Critics will point to the fact that thousands of jobs have been “artificially” created by state investment in youth employment schemes and by a programme to cut payroll taxes for small and medium businesses.

They will also point to the gloomy employment and economic forecasts for 2014 made this month by Insee, the independent state agency which analyses the trends of the French economy.

Insee said that unemployment would continue on a broadly rising curved until the middle of next year.

France would end 2013, the agency said, barely out of recession with 0.2 per cent growth. This “fitful” recovery would continue through the first two quarters of 2014.

Tonight’s figures were a disappointment to a government which has spent most of 2013 fighting bad news – or fighting among themselves. Socialist Party leaders are already prepared for a double electoral humiliation in municipal election in March and the European elections in May.

President Hollande’s economic policy has been based on consensual, limited reforms, a series of much disputed tax hikes to reduce the state budget deficit but no large cuts in the sprawling French state.

The failure of the French economy to respond has been thrown into sharper relief by the success of the German economy and the somewhat stronger signs of recovery in Britain.

Mr Hollande told ministers at the beginning of his administration in May 2012 that they would face two or three rocky years but would reap the benefits of an economic turn-around in time for the Presidential and parliamentary elections of 2017. Even Mr Hollande did not expect such a deep freeze in the public mood.

Sources in the Elysée Palace say that the placid Mr Hollande has been shocked by the collapse of his approval ratings since September to the low 20s – lower than any other president of the Fifth Republic (post-1958).

Before the jobless figures, Mr Hollande’s popularity was beginning to pick itself up from the floor.

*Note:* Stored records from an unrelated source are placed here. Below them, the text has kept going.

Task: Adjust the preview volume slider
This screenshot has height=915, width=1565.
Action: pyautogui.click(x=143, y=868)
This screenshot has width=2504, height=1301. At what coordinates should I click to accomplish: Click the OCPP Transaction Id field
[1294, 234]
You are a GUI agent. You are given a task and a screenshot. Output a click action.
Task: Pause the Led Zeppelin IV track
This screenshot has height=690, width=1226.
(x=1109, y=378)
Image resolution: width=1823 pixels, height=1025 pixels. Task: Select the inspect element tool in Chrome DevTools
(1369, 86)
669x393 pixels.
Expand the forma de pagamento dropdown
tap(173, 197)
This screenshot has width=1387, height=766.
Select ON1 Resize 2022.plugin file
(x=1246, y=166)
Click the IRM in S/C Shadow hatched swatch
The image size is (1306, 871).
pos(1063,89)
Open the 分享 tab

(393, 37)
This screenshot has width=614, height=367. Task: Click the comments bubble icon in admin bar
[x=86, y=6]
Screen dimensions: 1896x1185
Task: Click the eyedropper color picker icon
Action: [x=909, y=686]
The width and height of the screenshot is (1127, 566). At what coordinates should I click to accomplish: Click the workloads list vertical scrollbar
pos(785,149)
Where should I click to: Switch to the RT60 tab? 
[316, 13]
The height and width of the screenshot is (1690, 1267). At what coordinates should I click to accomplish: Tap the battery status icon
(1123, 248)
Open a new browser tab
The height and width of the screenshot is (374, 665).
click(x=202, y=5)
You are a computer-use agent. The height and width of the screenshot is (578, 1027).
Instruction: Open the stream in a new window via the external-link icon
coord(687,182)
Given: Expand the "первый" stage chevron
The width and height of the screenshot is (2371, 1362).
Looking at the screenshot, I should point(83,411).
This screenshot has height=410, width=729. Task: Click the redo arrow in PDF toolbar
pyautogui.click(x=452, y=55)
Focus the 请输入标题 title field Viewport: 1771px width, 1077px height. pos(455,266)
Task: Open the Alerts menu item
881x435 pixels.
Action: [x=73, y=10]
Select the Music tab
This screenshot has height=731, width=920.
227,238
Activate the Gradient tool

One opinion poll last weekend showed a modest 2 per cent rise in his approval rating.

The government is bracing itself, all the same, for a difficult 2014. Quite apart from the elections and the stubbornly bad jobess figures , Mr Hollande and his equally unpopular Prime Minister, Jean-Marc Ayrault, will finally have to make tough decisions on state spending.

To hit the much-postponed eurozone target of a state budget deficit of only 3 per cent of GDP, France has to reduce the size of the state to 45.8 per cent of GDP by 2017.This will require €50bn in still unidentified cuts in three years in either the welfare state or the sprawling apparatus of government.